On the Brink. Hope or Despair?
Earlier this week I finished reading No Straight Road Takes You There, a new collection of essays by Rebecca Solnit. Solnit presents her usual sharp and insightful criticism of so much that’s happening these days. At the same time, she insists that anyone looking at developments over the long haul has reason to hope that things could be better. She insists that such hope is strategically important. Anyone who is convinced that all is lost has little reason to work toward creating a better future. Moreover, she argues that engaging in work for a better world is particularly important for those of us with privilege.
For those of us whose lives are already easy, giving up means making those lives even easier, at least in terms of effort. For the directly impacted, giving up means surrendering to devastation. Giving up on their behalf is not solidarity. And I doubt that anyone in desperate straits has ever taken comfort in the idea that somewhere far safer, people are bitter and despondent on their behalf or have decided they are doomed (p. 69).
Hope, or at least controlled despair, can lead to action. It’s crucial that anyone inclined to believe that all is lost would do well to remember that the current situation, bad as it is in many ways, is better in other ways than the state of things a generation ago. Solnit is definitely not saying that one should accept things as they are now, but she holds out hope that acting decisively now could make a positive difference in how things develop.

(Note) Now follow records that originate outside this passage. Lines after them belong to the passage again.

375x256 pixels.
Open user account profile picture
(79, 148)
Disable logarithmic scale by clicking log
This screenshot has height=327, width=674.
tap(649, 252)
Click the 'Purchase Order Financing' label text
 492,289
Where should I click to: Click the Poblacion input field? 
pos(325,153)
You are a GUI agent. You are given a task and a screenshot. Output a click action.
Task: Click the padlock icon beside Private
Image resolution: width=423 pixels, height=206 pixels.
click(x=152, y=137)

Contrast this message with that of M. Gessen (gift link) in this morning’s New York Times. Gessen argues powerfully that we are entering a new stage in U.S. politics, a stage in which the shocking has become familiar.

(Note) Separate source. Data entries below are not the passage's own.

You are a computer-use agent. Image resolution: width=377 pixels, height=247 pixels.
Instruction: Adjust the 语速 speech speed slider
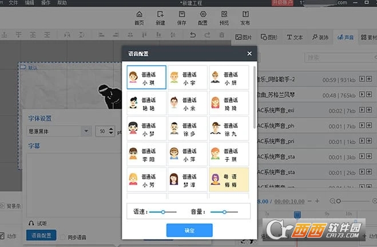pyautogui.click(x=164, y=212)
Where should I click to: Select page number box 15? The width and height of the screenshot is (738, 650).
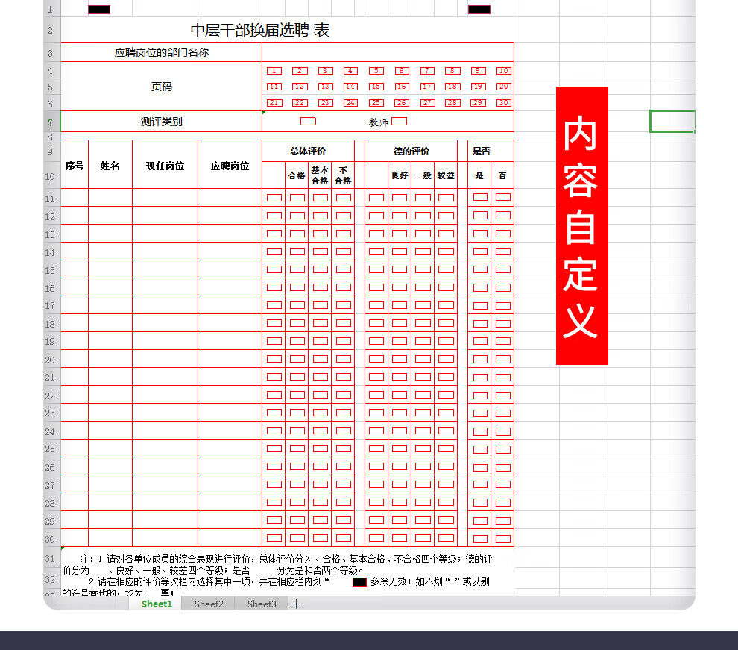pos(376,87)
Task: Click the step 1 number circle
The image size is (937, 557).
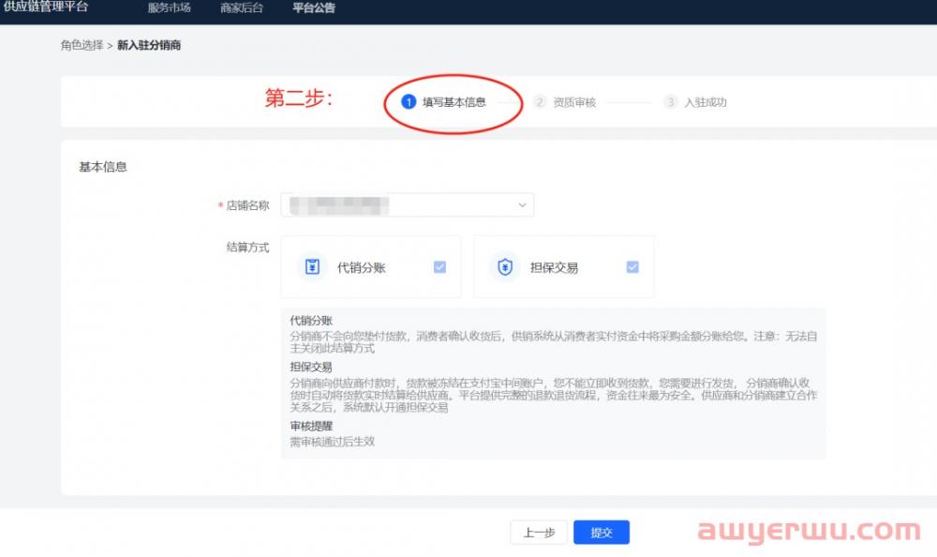Action: 408,102
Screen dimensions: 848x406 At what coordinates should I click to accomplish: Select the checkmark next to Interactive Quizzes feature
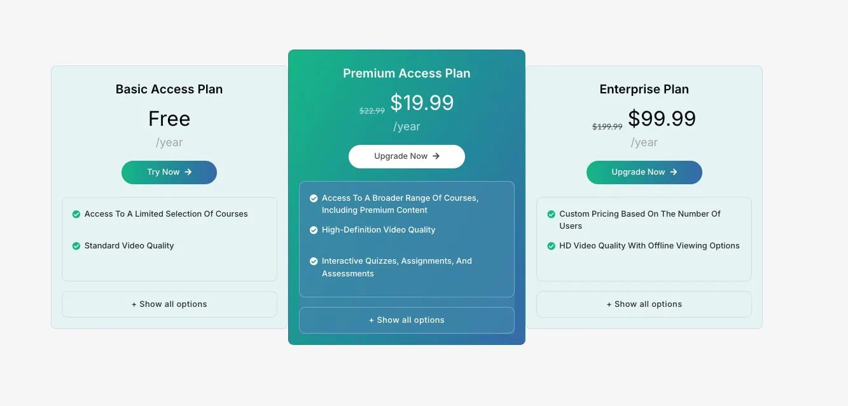click(x=314, y=261)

The United States in the last four months has felt like an unremitting series of shocks: executive orders gutting civil rights and constitutional protections; a man with a chain saw trying to gut the federal government; deliberately brutal deportations; people snatched off the streets and disappeared in unmarked cars; legal attacks on universities and law firms.
…
And now that has become familiar. I’ve reported on many wars, and I’ve seen how they come to feel routine — to the people living through them, the people reporting on them and the people reading about them. Wars have a limited repertoire: bombings, shellings, offensives, counteroffensives, body counts. After the initial shock, few people keep track of the shifting front line.

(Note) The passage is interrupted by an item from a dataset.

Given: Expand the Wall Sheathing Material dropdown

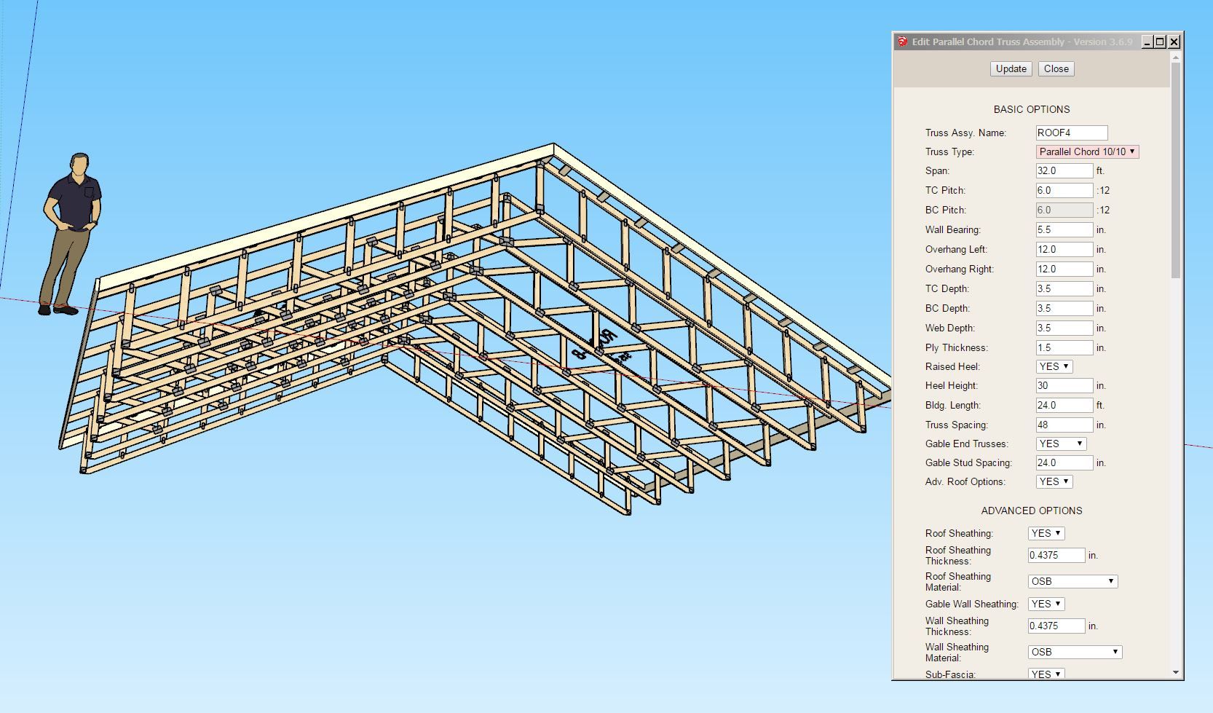Looking at the screenshot, I should coord(1075,652).
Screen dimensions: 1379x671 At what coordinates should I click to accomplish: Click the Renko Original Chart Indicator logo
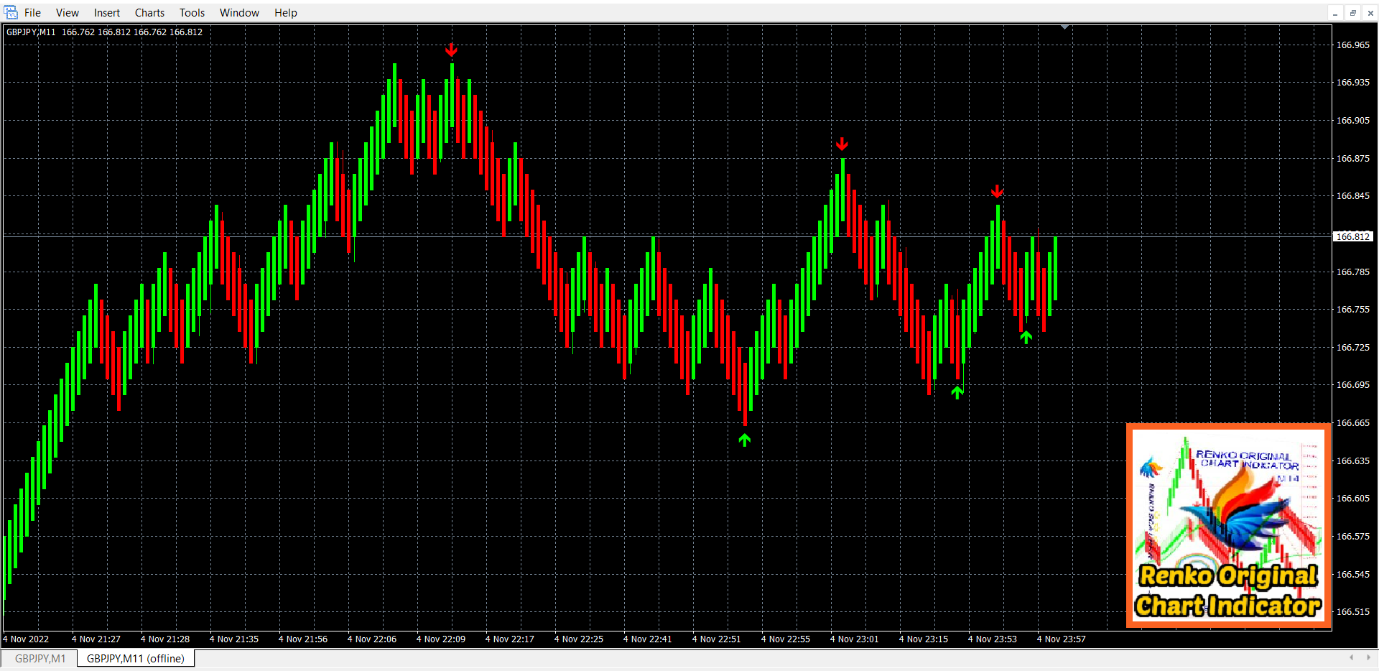1228,526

Gessen is echoing here a report of what some are calling hypernormalization; one of the biggest challenges we face today is the challenge of not accepting so many outrageous actions as part of the new normal.
I know that Solnit didn’t write the essays collected in her book recently — some are as old as 2020 — and I know that she agrees with Gessen that Trump’s abuses of the system are piling up. Again, she’s not pushing hope because she’s convinced everything will be all right. She’s pushing hope because it leaves room for uncertainty, and uncertainty – not knowing how the future will develop – leaves room for acting now in ways that shape a future that we want for ourselves, for other people, and for the greater-than-human world.
In this respect I’m encouraged by this missive from Heather Cox Richardson. Richardson draws on the work of Stanford political scientist Adam Bonica to highlight just how unsuccessful the Trump administration has been in the federal courts: “Trump and the administration suffered a 96% loss rate in federal courts in the month of May. Those losses were nonpartisan: 72.2% of Republican-appointed judges and 80.4% of Democratic-appointed judges ruled against the administration.” Richardson goes on to highlight other losses in federal courts yesterday. Both she and Bonica recognize that the record of the Supreme Court on Trump cases has been more mixed, and it’s not at all clear how these cases will play out over the long haul. Bonica also points out that the harsh and strident criticism that Trump has directed toward judges who decide against him is a standard element in the would-be autocrat’s playbook.
When the courts rule against the leader, the leader and his loyalists attack judges as biased and dangerous, just as Trump and his cronies have been doing.The leader also works to delegitimize the judicial system, and that, too, we are seeing as Trump reverses the concepts of not guilty and guilty. On the one hand, the administration is fighting to get rid of the constitutional right of all persons to due process, rendering people who have not been charged with crimes to prisons in third countries. On the other, Trump and his loyalists at the Department of Justice are pardoning individuals who have been convicted of crimes.
Trump hopes to destroy anything resembling judicial independence in the United States. Yet Richardson, following Bonica, leaves some room for hope. But it’s not only hope. It’s also a call for action. Bonica points out that an autocrat’s criticisms of the judicial system has worked, at least for a short time, in establishing and maintaining autocratic control in multiple countries. But he notes one exception. Despite Benjamin Netanyahu’s success so far in maintaining the horrible abuse of human rights in Gaza, his 2023 attempt to abolish judicial independence failed. And it failed because people took to the streets. “Every authoritarian who successfully destroyed judicial independence did so because civil society failed to unite in time,” Bonica writes. “The key difference? Whether people mobilized.”
Hope: yes, as much as one can muster. Despair: yes, a despair that acknowledges the weight of the challenges we face. But, out of both of these, action. May 14’s No Kings Day is an opportunity for such action.